§ **TASKS FOR THIS EXERCISE**
A) In the Korean politics newsletter, how many votes did Na Kyung-won win in the floor leader election?
B) Write the next part of the Korean politics newsletter, picking up right after its last sentence.

Issue 50: December 5 - 19, 2018


Kim Jong-un's Possible Visit to South Korea

Amanda Wong

Rumors about North Korea’s leader Kim Jong-un possibly visiting Seoul have been widespread despite a lack of confirmation from either the North Korean government or South Korean government. South Korea’s President Moon Jae-in has actively pushed for Kim Jong-un to visit South Korea. However the Blue House has not given a concrete time frame for the visit, although a presidential spokesman has also stated that it is unlikely that Kim will visit before the year ends. Despite preparations being made by the South Korean government, there are still no concrete plans in place.

The possibility of Kim Jong-un visiting Seoul has sparked a debate in South Korea, with progressive groups welcoming the visit as a way to improve inter-Korean relations and conservative groups opposing Kim’s visit on the grounds of the North Korean nuclear program and previous provocations. This has already manifested in the form of protests in Seoul on Dec 8, 2018 by groups on both sides of the debate. The possibility of Kim Jong-un visiting also presents a challenge to Moon Jae-in, who will need to balance the act of welcoming Kim and allowing South Koreans to express their views freely, without using excessive security to censor anti-North Korean demonstrations.

When Kim eventually visits, he will be the first North Korean leader to visit South Korea since the end of the Korean War. This would be highly symbolic and likely to improve inter-Korean relations, although it could also unleash protests in South Korea over the North Korean regime’s past transgressions. However, the delay of Kim’s visit to beyond 2018 represents another roadblock in the efforts to improve inter-Korean relations. It increases the uncertainty about future prospects for reconciliation, especially when nuclear negotiations between North Korea and the US are at a stalemate, and North Korea continues to develop its nuclear weapons program.

Na Kyung-won Elected Floor Leader of the Opposition Party

John Seymour

Representative Na Kyung-won was elected as the new floor leader for the Liberty Korea Party (LKP), the main opposition party, on Tuesday, Dec 11, 2018. The four-term lawmaker defeated Representative Kim Hack-yong to fill incumbent Kim Sung-tae’s position, winning 68 of the 103 total votes in the process.

Na Kyung-won, the first female floor leader of the LKP, enters her new position with the task of reforming her party’s reputation for the 2020 parliamentary elections. The ousting of former conservative President Park Geun-hye in March 2017 after a corruption scandal precipitated a decline in confidence in the LKP, with public support reported at 24.7% in early December. Na is seen as having few, if any, ties to Park, but many Park loyalists supported her in the election.

§ **EXTRACTED DATA**
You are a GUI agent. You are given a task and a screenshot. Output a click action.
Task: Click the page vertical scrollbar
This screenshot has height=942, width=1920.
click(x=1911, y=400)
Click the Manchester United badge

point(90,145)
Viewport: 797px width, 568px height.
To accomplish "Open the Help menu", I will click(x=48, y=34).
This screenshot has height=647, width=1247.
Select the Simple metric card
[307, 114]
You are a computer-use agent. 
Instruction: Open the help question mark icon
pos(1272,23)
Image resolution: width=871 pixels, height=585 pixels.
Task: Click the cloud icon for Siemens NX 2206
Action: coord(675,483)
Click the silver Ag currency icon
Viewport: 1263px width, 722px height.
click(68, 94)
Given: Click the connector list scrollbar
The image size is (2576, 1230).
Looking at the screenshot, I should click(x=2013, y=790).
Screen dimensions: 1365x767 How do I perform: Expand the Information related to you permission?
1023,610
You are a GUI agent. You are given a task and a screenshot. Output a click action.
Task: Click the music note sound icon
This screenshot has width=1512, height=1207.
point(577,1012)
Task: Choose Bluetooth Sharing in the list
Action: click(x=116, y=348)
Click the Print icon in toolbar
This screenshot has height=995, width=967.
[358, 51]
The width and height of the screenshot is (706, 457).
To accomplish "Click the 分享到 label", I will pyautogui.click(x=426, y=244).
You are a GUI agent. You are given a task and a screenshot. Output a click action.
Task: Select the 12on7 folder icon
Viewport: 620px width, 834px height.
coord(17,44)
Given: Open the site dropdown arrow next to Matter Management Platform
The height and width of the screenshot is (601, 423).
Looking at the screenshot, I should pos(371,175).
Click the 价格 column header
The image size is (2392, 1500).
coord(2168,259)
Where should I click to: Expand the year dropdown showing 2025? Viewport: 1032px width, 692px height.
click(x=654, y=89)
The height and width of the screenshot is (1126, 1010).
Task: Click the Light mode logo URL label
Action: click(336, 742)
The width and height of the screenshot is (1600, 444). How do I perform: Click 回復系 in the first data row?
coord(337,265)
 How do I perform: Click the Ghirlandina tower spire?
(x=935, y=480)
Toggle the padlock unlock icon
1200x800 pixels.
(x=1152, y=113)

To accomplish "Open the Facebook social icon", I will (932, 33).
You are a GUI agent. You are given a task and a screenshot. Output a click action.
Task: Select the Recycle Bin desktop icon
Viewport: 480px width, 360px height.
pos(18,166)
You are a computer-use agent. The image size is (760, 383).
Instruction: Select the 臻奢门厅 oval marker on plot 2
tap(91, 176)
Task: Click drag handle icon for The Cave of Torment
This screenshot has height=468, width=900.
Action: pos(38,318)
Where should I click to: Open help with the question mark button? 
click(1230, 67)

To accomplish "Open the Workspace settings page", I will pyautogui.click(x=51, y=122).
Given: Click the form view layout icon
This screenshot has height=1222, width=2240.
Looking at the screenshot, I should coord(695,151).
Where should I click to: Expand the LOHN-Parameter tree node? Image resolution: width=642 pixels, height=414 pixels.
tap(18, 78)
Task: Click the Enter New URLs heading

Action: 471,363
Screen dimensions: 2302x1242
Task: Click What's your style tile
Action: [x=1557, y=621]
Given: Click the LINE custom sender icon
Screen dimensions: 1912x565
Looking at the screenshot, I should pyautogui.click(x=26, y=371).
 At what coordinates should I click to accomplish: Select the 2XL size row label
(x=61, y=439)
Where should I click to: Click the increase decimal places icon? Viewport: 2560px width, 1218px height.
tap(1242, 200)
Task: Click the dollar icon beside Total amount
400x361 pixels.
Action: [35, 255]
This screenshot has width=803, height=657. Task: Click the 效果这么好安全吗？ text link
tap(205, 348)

§ **ANSWER SET**
A) 68 of the 103 total votes.

B)
Prior to representing the Seoul Dongjak district in the National Assembly for four terms, the 55-year-old Na served as a judge in district courts and worked as an aide for former presidential candidate Lee Hoi-chang. In 2011, she ran for mayor of Seoul, but lost to current mayor Park Won-soon. She has also demonstrated an interest in sports and has been a member of the governing board of the International Paralympic Committee since 2013. Additionally, sheopposed inter-Korean initiatives at the the 2018 Pyeongchang Winter Olympics such as fielding a joint team for women’s ice hockey, stating such plans “go against the international sanctions on North Korea.”

Following the election, Na heavily criticized President Moon Jae-in’s administration and called for an end to factional disputes within the conservative party. She has also expressed dissatisfaction with the Moon administration’s income-led economic growth policy. She will have a limited period of time to accomplish these goals. Her current term will last for a year, though an extension to 2020 is possible.

This Week in History: Kim Young-sam Elected First Civilian President Since 1961

On December 18, 1992, Kim Young-sam won South Korea’s presidential elections, defeating both the main opposition Democratic Party candidate, Kim Dae-jung and a newly formed United People’s Party candidate, Chung Ju-yung, founder of Hyundai Group. Kim Young-Sam won 42 percent of the vote and became the first democratically elected civilian president since the 1961 military coup. Kim Young-sam  was previously a National Assembly member who staunchly opposed both military governments led by Park Chung-hee and Chun Doo-hwan.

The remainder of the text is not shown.